PROVIDED INFORMATION:
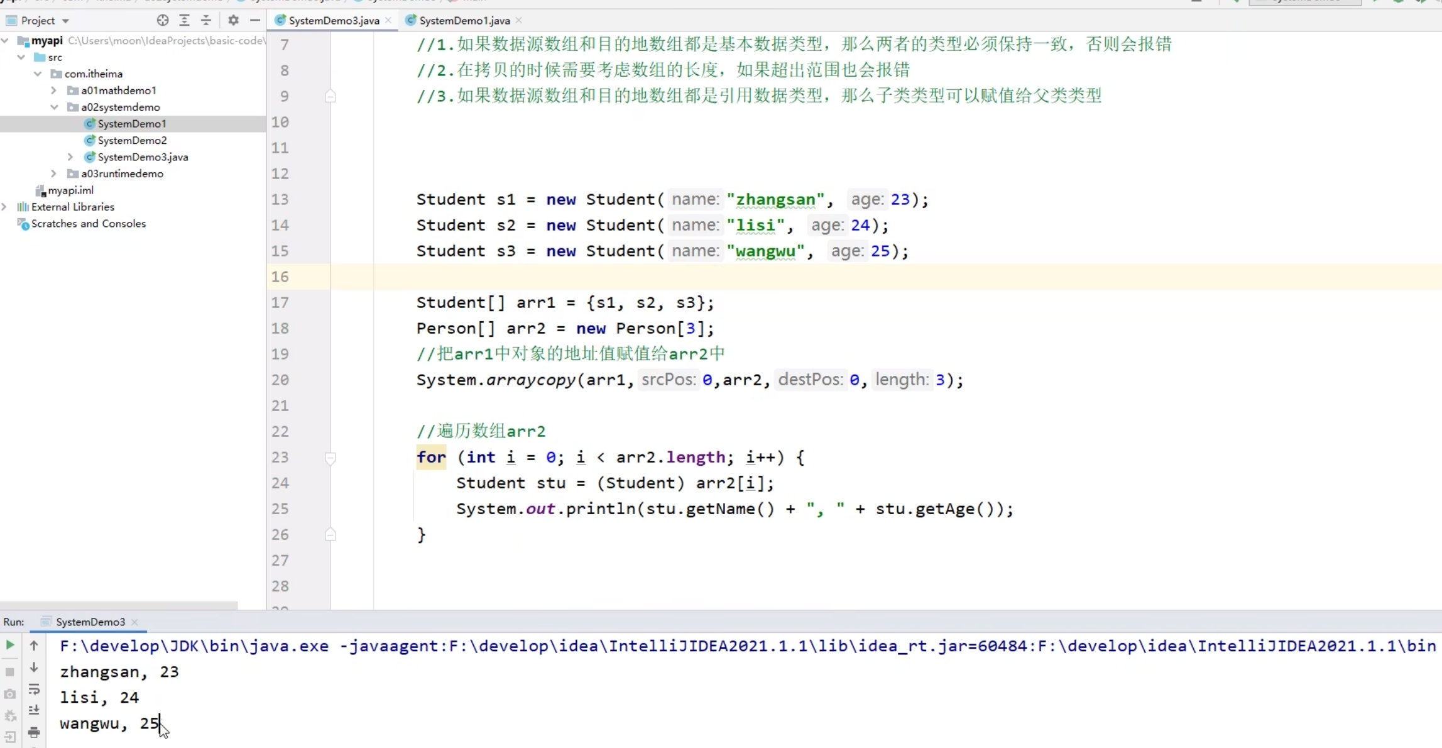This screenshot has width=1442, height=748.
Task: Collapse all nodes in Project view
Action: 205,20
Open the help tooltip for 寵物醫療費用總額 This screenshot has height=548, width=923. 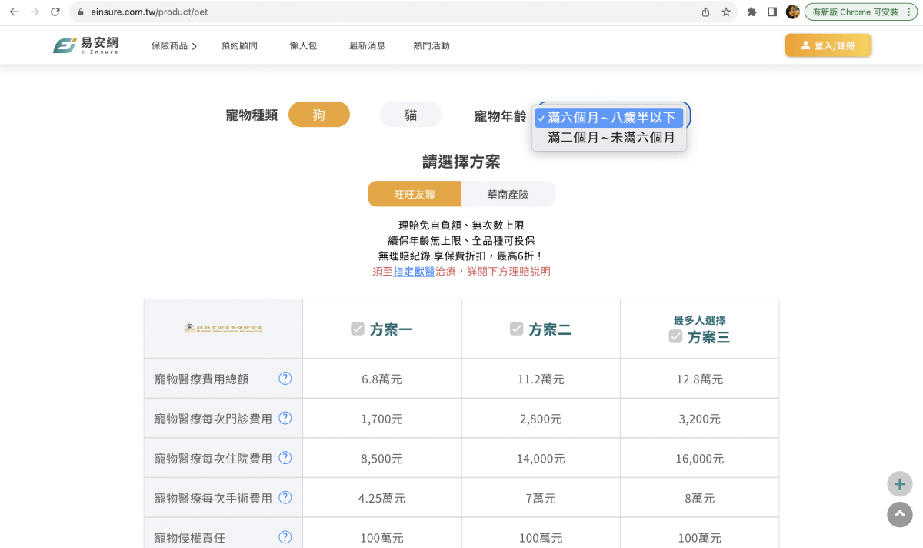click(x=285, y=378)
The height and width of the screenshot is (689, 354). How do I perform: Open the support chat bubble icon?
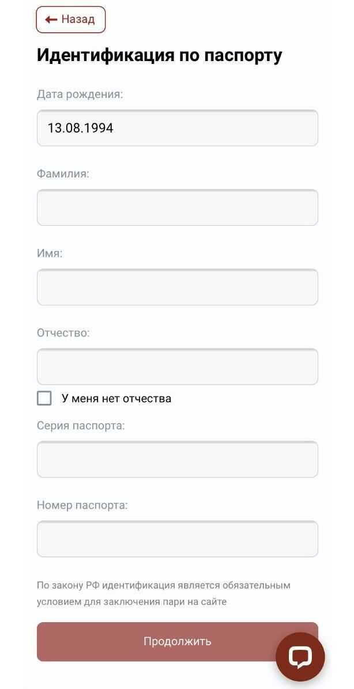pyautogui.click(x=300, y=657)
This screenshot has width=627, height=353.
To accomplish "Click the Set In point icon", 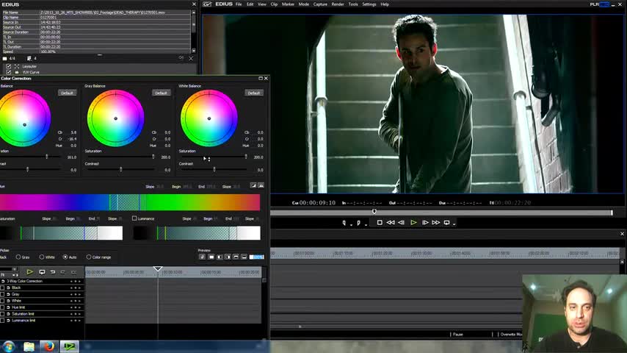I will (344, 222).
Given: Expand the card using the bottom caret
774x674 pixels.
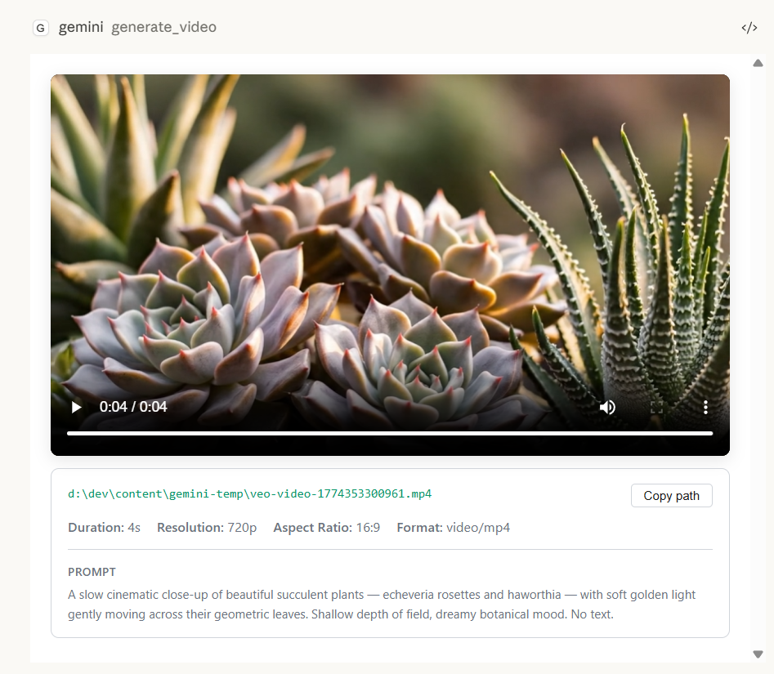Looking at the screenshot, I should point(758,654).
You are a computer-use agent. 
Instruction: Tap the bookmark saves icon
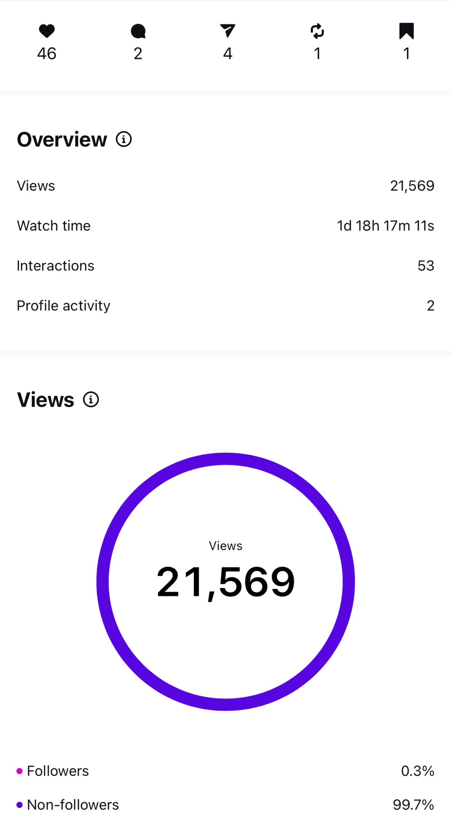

* * *

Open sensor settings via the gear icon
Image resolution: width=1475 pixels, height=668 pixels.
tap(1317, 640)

WORK REQUIRED: Give the lines again from the one containing "Open sensor settings via the gear icon" through the one containing "tap(1317, 640)", replacing "gear icon" with "cog icon" and leaving everything else unchanged.

SOLVED EXERCISE:
Open sensor settings via the cog icon
Image resolution: width=1475 pixels, height=668 pixels.
tap(1317, 640)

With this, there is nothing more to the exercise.